#### Task item:
Leave out the pictures and transcribe every entry below exactly.

#### Provided records:
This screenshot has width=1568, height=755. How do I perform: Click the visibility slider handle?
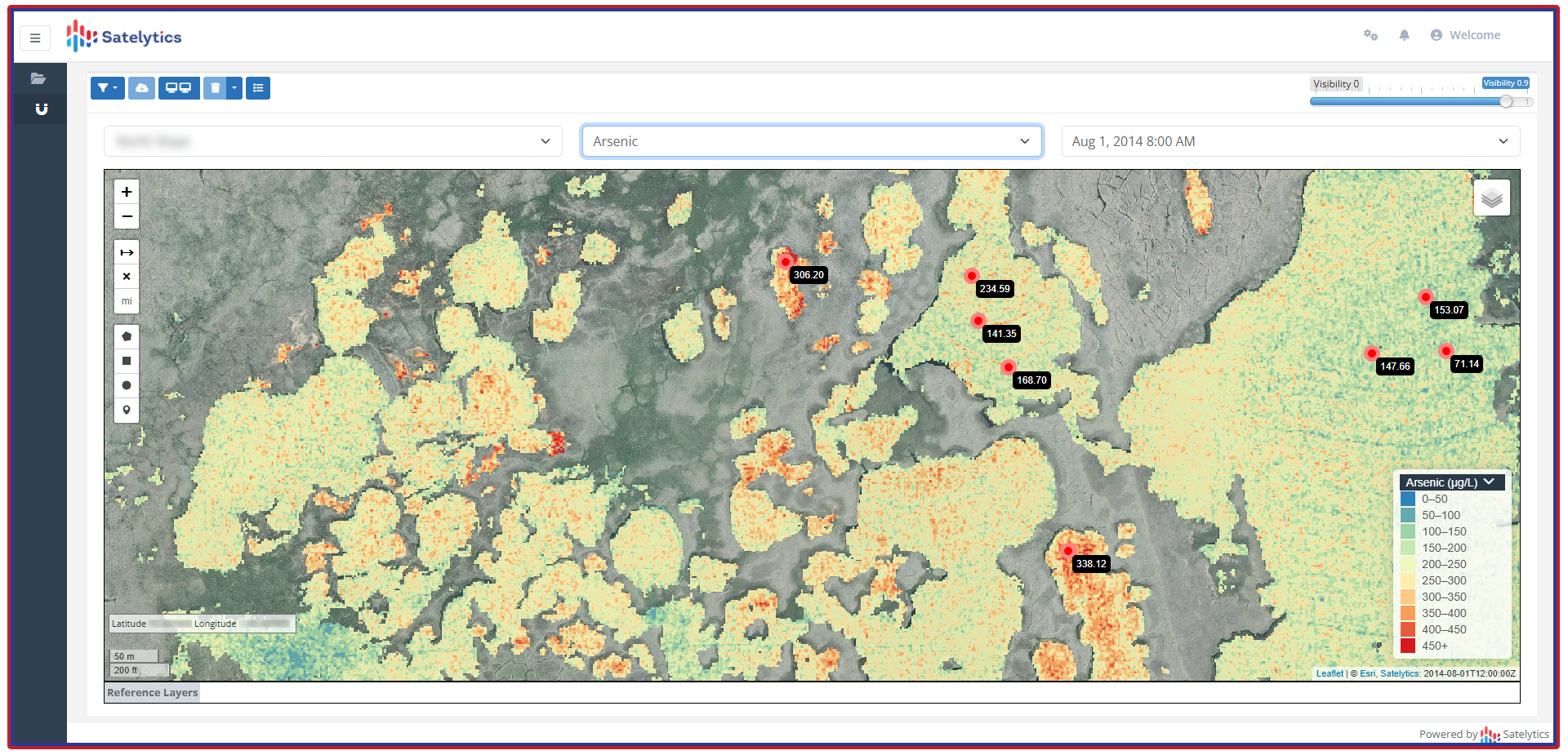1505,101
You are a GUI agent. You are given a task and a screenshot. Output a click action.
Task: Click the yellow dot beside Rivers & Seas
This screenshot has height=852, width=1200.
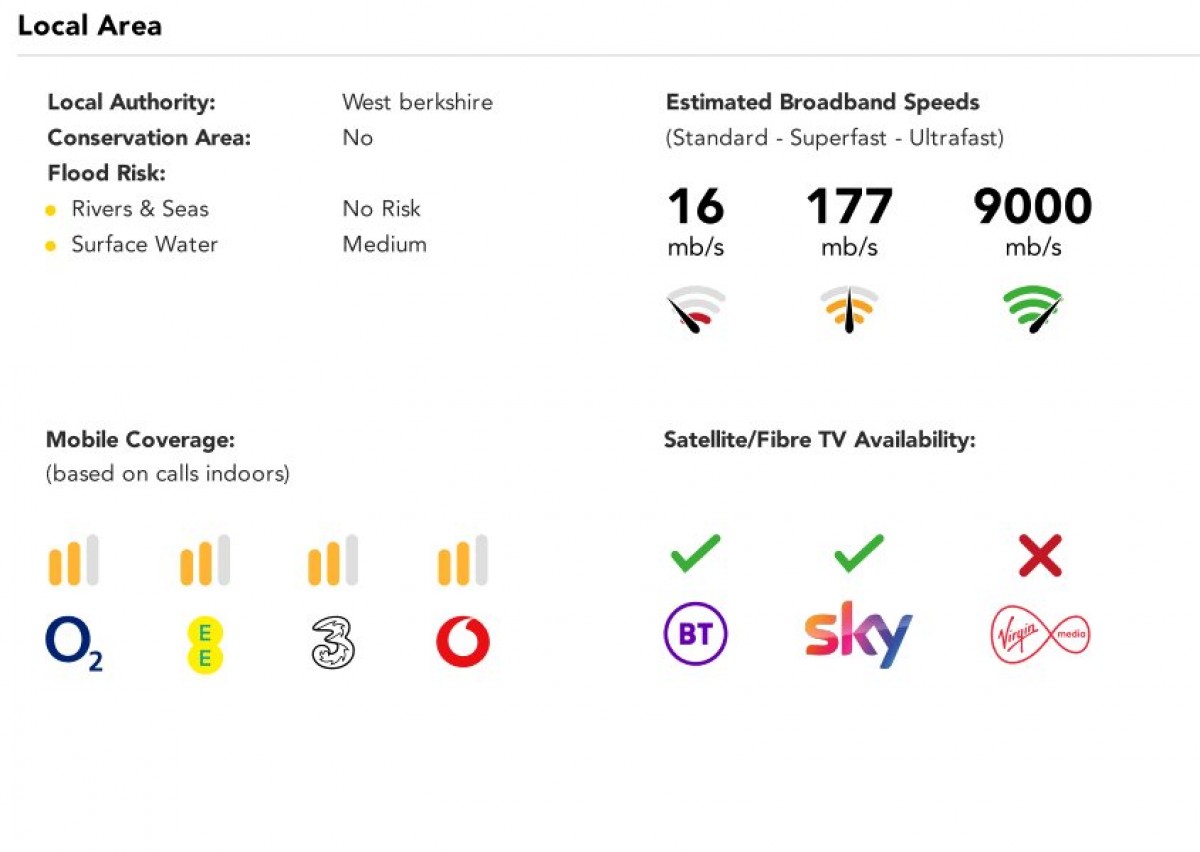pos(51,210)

#### Solution to the exercise:
This screenshot has width=1568, height=755. How do I perform: Click the visibility slider handle?
1505,101
You are a GUI agent. You are given a task and a screenshot. Output a click action.
Task: Click the yellow dot beside Rivers & Seas
This screenshot has height=852, width=1200.
pos(51,210)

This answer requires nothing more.